Our observation as judges has been that even lawyers stumble at times in complying with the rules of evidence.  Unfortunately, we have also noted that self-represented litigants are almost never able to navigate the financial and procedural requirements to introduce the essential medical evidence needed to give them a chance to succeed at trial.  Judges in Tennessee can do very little to lighten the load of the self-represented litigant in introducing evidence.  Our appellate courts have ruled that unrepresented parties are held to the same standard as attorneys in complying with applicable procedural and evidentiary rules.  Judges have been held in error for instructing a self-represented party about requisite details such as obtaining signatures on forms and sworn signatures on affidavits.

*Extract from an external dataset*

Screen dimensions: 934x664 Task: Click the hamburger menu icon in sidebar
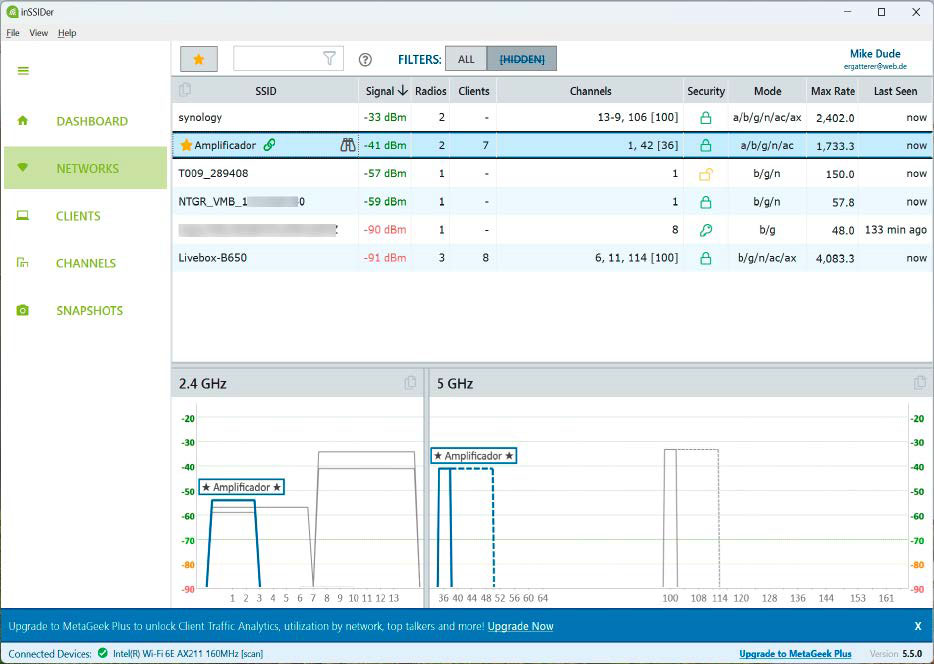tap(23, 71)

So, what does Professor Budzinski recommend to address this problem?  He did not advocate total relaxation of rules of evidence in non-jury cases.  He did suggest removing some of the “hoops” required by rules of evidence.  For instance, he hypothesized a custody case in family court in which a parent sought to introduce a child’s report cards to prove the child’s worsening grades.  He suggested that a copy of the report cards on the form used by the school should be admissible.  He saw little substantive need for the testimony of a custodian of records to lay the foundation of the report cards falling under the business or official records exception to the hearsay rule.  He argued that a trained judge could appropriately assess whether the submitted copy had sufficient indicia of reliability to justify the court’s consideration of the report cards as evidence.

Applying the spirit of Professor Budzinski’s recommendation to the workers’ compensation context, a court might admit into evidence medical causation letters on the physician’s letterhead, signed by the physician, and accompanied by the treatment records.  A party introducing causation evidence by report would be required to share the report with adversary parties sufficiently in advance of trial so that the party could take the deposition of the doctor to cross-examine the opinion.

Of course, no easy answers exist to the above concerns.  Represented parties are entitled to fundamental fairness, too.  In our court, relaxation of the Tennessee Rules of Evidence will require statutory and regulatory change after slow and complex procedures.  At this point, all we workers’ compensation judges can do is be aware of the difficult road facing self-represented litigants and assure they receive the available information to prepare their cases for trial.